Widener University
- Former name: List The Bullock School for Boys (1821–1846); The Alsop School for Boys (1846–1853); Hyatt's Select School for Boys (1853–1859); Delaware Military Academy (1859–1862); Pennsylvania Military Academy (1862–1892); Pennsylvania Military College (1892–1966); PMC Colleges (1966–1972); Widener College (1972–1979); ;
- Motto: Mens Sana In Corpore Sano (Sound Mind in Sound Body)
- Type: Private
- Established: 1821; 205 years ago (The Bullock School for Boys) 1862; 164 years ago (College)
- Academic affiliations: CUMU
- Endowment: $122.3 million (2025)
- President: Stacey Robertson
- Faculty: 326 full-time
- Students: 6,464
- Undergraduates: 3,204 (2,790 day, 414 evening)
- Postgraduates: 3,260 (1,598 law students)
- Location: Chester, Pennsylvania, U.S. 39°51′39″N 75°21′18″W﻿ / ﻿39.8607°N 75.3551°W
- Campus: Urban, 108 acres (44 ha);
- Colors: Widener blue & gold
- Nicknames: Pride (introduced in 2006), formerly the Pioneers and the Cadets (when PMC)
- Sporting affiliations: Division III (MAC)
- Mascots: Chester & Melrose (Lions)
- Website: widener.edu

= Widener University =

Private university in Chester, Pennsylvania, US

Widener University is a private university in Chester, Pennsylvania, United States.
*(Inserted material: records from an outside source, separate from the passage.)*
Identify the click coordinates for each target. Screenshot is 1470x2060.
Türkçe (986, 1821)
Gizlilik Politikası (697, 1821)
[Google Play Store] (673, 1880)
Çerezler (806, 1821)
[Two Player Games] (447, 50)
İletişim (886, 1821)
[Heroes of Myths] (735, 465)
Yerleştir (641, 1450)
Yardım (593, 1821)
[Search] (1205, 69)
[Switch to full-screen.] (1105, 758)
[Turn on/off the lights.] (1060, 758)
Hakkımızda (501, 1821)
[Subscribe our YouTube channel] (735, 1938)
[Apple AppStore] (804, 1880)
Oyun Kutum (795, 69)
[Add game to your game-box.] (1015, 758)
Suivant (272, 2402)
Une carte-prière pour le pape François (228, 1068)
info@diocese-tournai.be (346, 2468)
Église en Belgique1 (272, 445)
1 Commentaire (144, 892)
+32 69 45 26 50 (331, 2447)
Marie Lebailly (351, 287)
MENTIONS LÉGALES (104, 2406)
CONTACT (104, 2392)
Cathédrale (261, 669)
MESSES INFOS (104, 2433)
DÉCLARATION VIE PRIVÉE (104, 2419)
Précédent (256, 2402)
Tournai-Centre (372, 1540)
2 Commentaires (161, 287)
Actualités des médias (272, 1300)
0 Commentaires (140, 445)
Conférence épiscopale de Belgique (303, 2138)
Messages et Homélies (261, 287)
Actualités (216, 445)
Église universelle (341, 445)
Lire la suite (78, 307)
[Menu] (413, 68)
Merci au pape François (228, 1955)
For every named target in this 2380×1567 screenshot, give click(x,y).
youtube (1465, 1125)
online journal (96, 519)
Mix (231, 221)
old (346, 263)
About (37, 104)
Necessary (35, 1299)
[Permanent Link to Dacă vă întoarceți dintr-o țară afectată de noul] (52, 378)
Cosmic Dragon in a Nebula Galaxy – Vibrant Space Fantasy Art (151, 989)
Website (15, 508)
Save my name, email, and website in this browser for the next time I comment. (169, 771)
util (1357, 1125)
Established in 1821, the university was known as the Pennsylvania Military College until 1972. Widener enrolls approximately 3,500 undergraduate students across six colleges and schools. The university also operates two distinct law schools in Harrisburg, Pennsylvania, and Wilmington, Delaware. Widener is named in honor of Eleanor Elkins Widener.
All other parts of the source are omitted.